• EXERCISE BRIEF:
Rewrite the listing below so that every "particular element" becomes "specific element", with all other text unchanged.

*** Block opens ***

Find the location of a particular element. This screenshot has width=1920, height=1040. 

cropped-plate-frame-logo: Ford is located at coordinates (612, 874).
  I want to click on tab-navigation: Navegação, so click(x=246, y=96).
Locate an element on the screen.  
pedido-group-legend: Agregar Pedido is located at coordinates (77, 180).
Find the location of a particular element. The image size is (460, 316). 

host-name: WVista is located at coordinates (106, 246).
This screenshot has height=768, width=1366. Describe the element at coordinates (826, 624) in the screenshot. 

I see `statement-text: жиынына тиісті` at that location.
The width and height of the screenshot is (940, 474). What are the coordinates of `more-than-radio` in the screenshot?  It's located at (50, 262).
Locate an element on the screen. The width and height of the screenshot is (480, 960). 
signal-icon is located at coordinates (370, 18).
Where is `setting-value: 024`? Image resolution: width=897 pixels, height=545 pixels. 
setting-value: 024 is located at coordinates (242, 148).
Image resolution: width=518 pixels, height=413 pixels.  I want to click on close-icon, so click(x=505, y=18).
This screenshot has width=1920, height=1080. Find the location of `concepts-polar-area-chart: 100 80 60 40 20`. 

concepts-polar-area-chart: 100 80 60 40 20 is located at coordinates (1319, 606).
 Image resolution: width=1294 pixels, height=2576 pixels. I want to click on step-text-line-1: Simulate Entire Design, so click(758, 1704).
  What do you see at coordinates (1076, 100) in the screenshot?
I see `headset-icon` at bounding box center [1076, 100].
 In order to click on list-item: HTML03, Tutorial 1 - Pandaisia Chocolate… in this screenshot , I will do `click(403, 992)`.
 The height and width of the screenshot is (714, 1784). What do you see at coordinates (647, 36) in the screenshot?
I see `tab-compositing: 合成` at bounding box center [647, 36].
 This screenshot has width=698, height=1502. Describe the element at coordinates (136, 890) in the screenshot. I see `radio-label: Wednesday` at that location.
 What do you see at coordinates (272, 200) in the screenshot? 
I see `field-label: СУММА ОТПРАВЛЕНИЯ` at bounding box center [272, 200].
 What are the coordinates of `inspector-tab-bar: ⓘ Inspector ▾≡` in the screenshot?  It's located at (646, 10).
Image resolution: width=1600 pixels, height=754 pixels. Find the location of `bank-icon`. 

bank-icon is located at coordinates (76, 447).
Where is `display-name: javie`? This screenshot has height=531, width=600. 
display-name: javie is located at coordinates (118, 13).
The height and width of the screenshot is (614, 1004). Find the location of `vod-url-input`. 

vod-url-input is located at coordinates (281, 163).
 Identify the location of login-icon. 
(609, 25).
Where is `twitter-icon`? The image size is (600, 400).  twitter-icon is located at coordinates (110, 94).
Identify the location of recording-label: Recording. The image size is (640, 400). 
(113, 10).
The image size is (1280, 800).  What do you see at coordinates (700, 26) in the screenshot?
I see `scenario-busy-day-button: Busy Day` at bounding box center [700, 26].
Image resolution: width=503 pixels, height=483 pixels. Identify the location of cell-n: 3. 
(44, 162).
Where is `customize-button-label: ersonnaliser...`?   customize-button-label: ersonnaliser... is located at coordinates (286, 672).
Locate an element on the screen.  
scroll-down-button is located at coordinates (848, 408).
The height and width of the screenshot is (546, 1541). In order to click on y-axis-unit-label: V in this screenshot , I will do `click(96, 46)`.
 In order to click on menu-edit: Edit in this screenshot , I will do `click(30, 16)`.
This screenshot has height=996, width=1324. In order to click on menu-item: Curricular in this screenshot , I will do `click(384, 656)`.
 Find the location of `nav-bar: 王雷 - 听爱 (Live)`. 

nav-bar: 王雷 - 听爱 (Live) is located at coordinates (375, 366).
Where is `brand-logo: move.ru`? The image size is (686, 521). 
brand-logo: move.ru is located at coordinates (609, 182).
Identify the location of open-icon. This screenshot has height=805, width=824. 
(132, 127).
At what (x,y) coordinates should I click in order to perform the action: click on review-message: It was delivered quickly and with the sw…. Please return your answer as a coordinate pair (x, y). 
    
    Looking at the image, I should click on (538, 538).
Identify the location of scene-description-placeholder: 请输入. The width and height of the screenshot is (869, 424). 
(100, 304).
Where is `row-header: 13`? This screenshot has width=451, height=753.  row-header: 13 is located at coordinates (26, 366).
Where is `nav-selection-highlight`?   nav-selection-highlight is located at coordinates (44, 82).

*** Block closes ***

• EXERCISE RESULT:
Find the location of a specific element. This screenshot has width=1920, height=1040. 

cropped-plate-frame-logo: Ford is located at coordinates (612, 874).
  I want to click on tab-navigation: Navegação, so click(x=246, y=96).
Locate an element on the screen.  
pedido-group-legend: Agregar Pedido is located at coordinates (77, 180).
Find the location of a specific element. The image size is (460, 316). 

host-name: WVista is located at coordinates (106, 246).
This screenshot has height=768, width=1366. Describe the element at coordinates (826, 624) in the screenshot. 

I see `statement-text: жиынына тиісті` at that location.
The width and height of the screenshot is (940, 474). What are the coordinates of `more-than-radio` in the screenshot?  It's located at (50, 262).
Locate an element on the screen. The width and height of the screenshot is (480, 960). 
signal-icon is located at coordinates (370, 18).
Where is `setting-value: 024`? Image resolution: width=897 pixels, height=545 pixels. 
setting-value: 024 is located at coordinates (242, 148).
Image resolution: width=518 pixels, height=413 pixels.  I want to click on close-icon, so click(x=505, y=18).
This screenshot has width=1920, height=1080. Find the location of `concepts-polar-area-chart: 100 80 60 40 20`. 

concepts-polar-area-chart: 100 80 60 40 20 is located at coordinates (1319, 606).
 Image resolution: width=1294 pixels, height=2576 pixels. I want to click on step-text-line-1: Simulate Entire Design, so click(758, 1704).
  What do you see at coordinates (1076, 100) in the screenshot?
I see `headset-icon` at bounding box center [1076, 100].
 In order to click on list-item: HTML03, Tutorial 1 - Pandaisia Chocolate… in this screenshot , I will do `click(403, 992)`.
 The height and width of the screenshot is (714, 1784). What do you see at coordinates (647, 36) in the screenshot?
I see `tab-compositing: 合成` at bounding box center [647, 36].
 This screenshot has width=698, height=1502. Describe the element at coordinates (136, 890) in the screenshot. I see `radio-label: Wednesday` at that location.
 What do you see at coordinates (272, 200) in the screenshot? 
I see `field-label: СУММА ОТПРАВЛЕНИЯ` at bounding box center [272, 200].
 What are the coordinates of `inspector-tab-bar: ⓘ Inspector ▾≡` in the screenshot?  It's located at (646, 10).
Image resolution: width=1600 pixels, height=754 pixels. Find the location of `bank-icon`. 

bank-icon is located at coordinates (76, 447).
Where is `display-name: javie`? This screenshot has height=531, width=600. 
display-name: javie is located at coordinates (118, 13).
The height and width of the screenshot is (614, 1004). Find the location of `vod-url-input`. 

vod-url-input is located at coordinates (281, 163).
 Identify the location of login-icon. 
(609, 25).
Where is `twitter-icon`? The image size is (600, 400).  twitter-icon is located at coordinates (110, 94).
Identify the location of recording-label: Recording. The image size is (640, 400). 
(113, 10).
The image size is (1280, 800).  What do you see at coordinates (700, 26) in the screenshot?
I see `scenario-busy-day-button: Busy Day` at bounding box center [700, 26].
Image resolution: width=503 pixels, height=483 pixels. Identify the location of cell-n: 3. 
(44, 162).
Where is `customize-button-label: ersonnaliser...`?   customize-button-label: ersonnaliser... is located at coordinates (286, 672).
Locate an element on the screen.  
scroll-down-button is located at coordinates (848, 408).
The height and width of the screenshot is (546, 1541). In order to click on y-axis-unit-label: V in this screenshot , I will do `click(96, 46)`.
 In order to click on menu-edit: Edit in this screenshot , I will do `click(30, 16)`.
This screenshot has height=996, width=1324. In order to click on menu-item: Curricular in this screenshot , I will do `click(384, 656)`.
 Find the location of `nav-bar: 王雷 - 听爱 (Live)`. 

nav-bar: 王雷 - 听爱 (Live) is located at coordinates (375, 366).
Where is `brand-logo: move.ru`? The image size is (686, 521). 
brand-logo: move.ru is located at coordinates (609, 182).
Identify the location of open-icon. This screenshot has height=805, width=824. 
(132, 127).
At what (x,y) coordinates should I click in order to perform the action: click on review-message: It was delivered quickly and with the sw…. Please return your answer as a coordinate pair (x, y). 
    
    Looking at the image, I should click on (538, 538).
Identify the location of scene-description-placeholder: 请输入. The width and height of the screenshot is (869, 424). 
(100, 304).
Where is `row-header: 13`? This screenshot has width=451, height=753.  row-header: 13 is located at coordinates (26, 366).
Where is `nav-selection-highlight`?   nav-selection-highlight is located at coordinates (44, 82).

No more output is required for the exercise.